Pour la première fois, le conseil régional expérimente le mode électrique sur une ligne régulière en milieu rural. Il a fait appel au nouveau car du Chinois Byd, nouvellement installé à Beauvais.

Sur la route, c’est un autocar tout blanc, comme il en existe des centaines. Celui-ci est pourtant entièrement électrique, n’émet pas de gaz d’échappement. Et il sort de la nouvelle usine du chinois Byd (acronyme de Build Your Dreams) à Beauvais (Oise). « Il s’agit du premier autocar de sa gamme (C9) en démonstration en France. Deux autres sont en cours de construction », précise Alexandre Eck, chargé de développement chez Byd.

Une semaine d’essais à vide sur 860 kilomètres n’ont pas encore convaincu le conseil régional. Ce mercredi matin, le car entre dans une phase de tests grandeur nature, avec deux rotations journalières (cette fois avec des passagers) entre Beauvais et Compiègne, via Clermont. Soit 240 kilomètres de nationales et de départementales. Pour le conseil régional, qui a hérité de la compétence des transports scolaires et interurbains en 2017, et qui s’annonce comme un « acteur engagé dans la transition énergétique », il s’agit de la première expérience du genre sur une ligne régulière interurbaine.

L’enjeu est également considérable pour Byd. Le constructeur ne cache pas son ambition de dominer le marché français des transports en commun électriques, que ce soit pour les cars (interurbains) ou les bus (en ville). Un marché colossal, puisque les opérateurs devront intégrer 50 % de véhicules à faibles émissions (hybride, gaz, électrique…) à chaque renouvellement de leur parc d’ici 2020, puis 100 % en 2025.

L’électrique gagne du terrain
« Il sera important d’avoir le retour des passagers », explique Franck Dhersin, vice-président de la collectivité.

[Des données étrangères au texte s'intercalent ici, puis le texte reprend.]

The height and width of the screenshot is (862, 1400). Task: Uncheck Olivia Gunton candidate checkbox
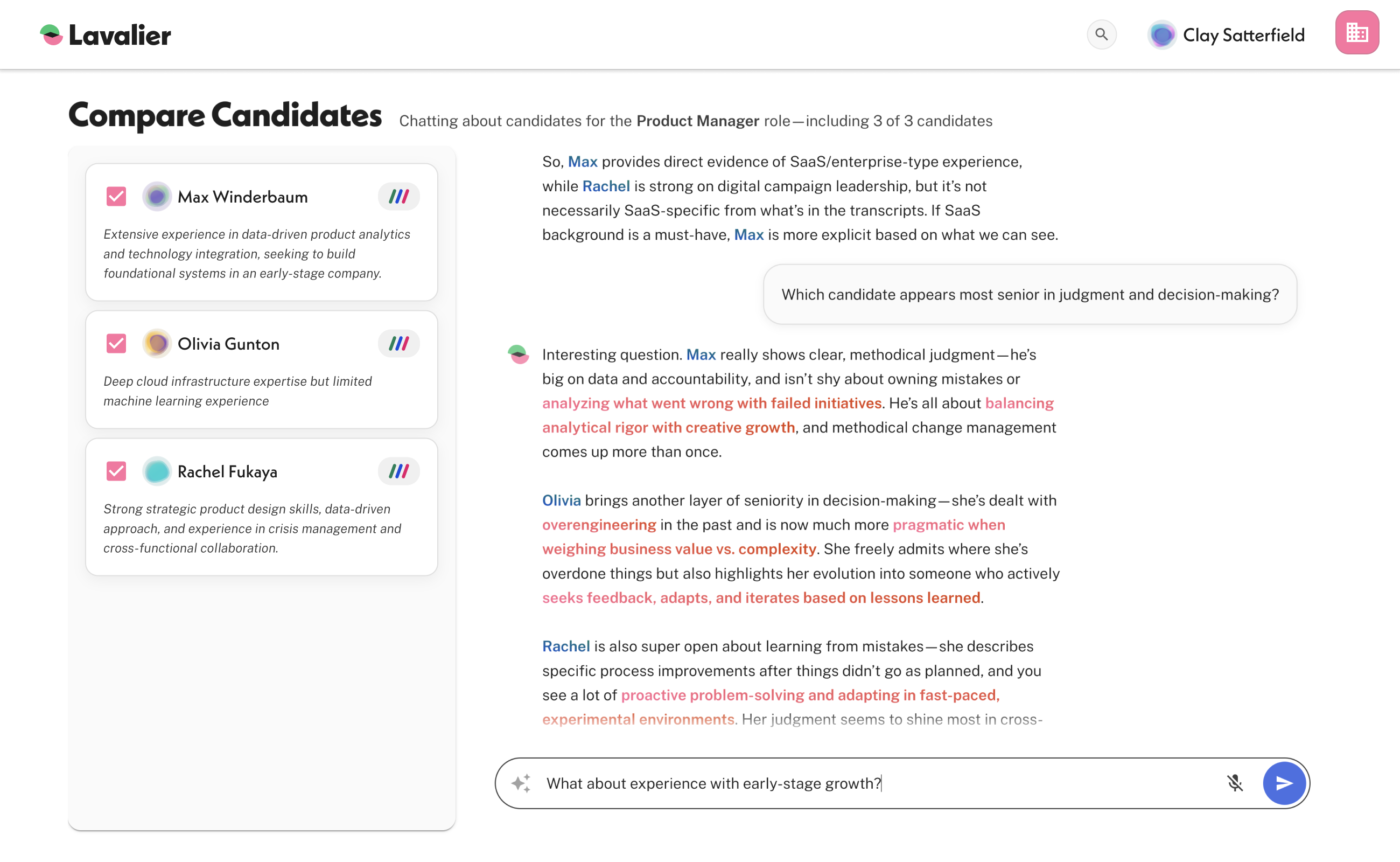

Les exemples se multiplient. Depuis la fin de l’année dernière, l’agglomération de Beauvais a franchi le pas en achetant deux bus au même constructeur Byd, qui circulent entre l’hôtel de ville et l’aéroport. De son côté, la métropole d’Amiens a complètement repensé son réseau avec un bus électrique « à haut niveau de service », très bientôt en activité. La métropole a prévu de commander 43 véhicules au fabricant espagnol Irizar… pour plus de 30 millions. Au printemps dernier, c’est Flixbus qui inaugurait une ligne « 100 % électrique » entre Amiens et Paris, présentée comme une « première en Europe ».

Malgré tout, les expériences en milieu rural ne sont pas si courantes. Celle que tente la région est menée conjointement avec Cabaro (filiale de Transdev), qui exploite donc la ligne Beauvais-Compiègne, transportant 70 % de passagers se rendant à leur travail et 30 % de scolaires. « Les batteries ont une autonomie de 200 kilomètres. Une recharge sera nécessaire à la fin du premier aller-retour », explique Alexandre Eck.

Si les tests sont concluants, la région rédigera un appel d’offres pour « deux cars en 2019, puis trois en 2020 », avance Franck Dhersin. La facture ? Plus de 400 000 euros l’unité. « Soit plus du double que le prix d’un car à moteur thermique », souffle ce bon connaisseur des transports. Mais pour l’élu, « ne rien faire finirait pas coûter à la collectivité beaucoup plus cher en termes d’environnement et de santé. » La collectivité – qui pourrait convertir 5 % de sa flotte d’ici 5 ans – se dit encore prête à aider les collectivités à hauteur de 10 % de leurs achats.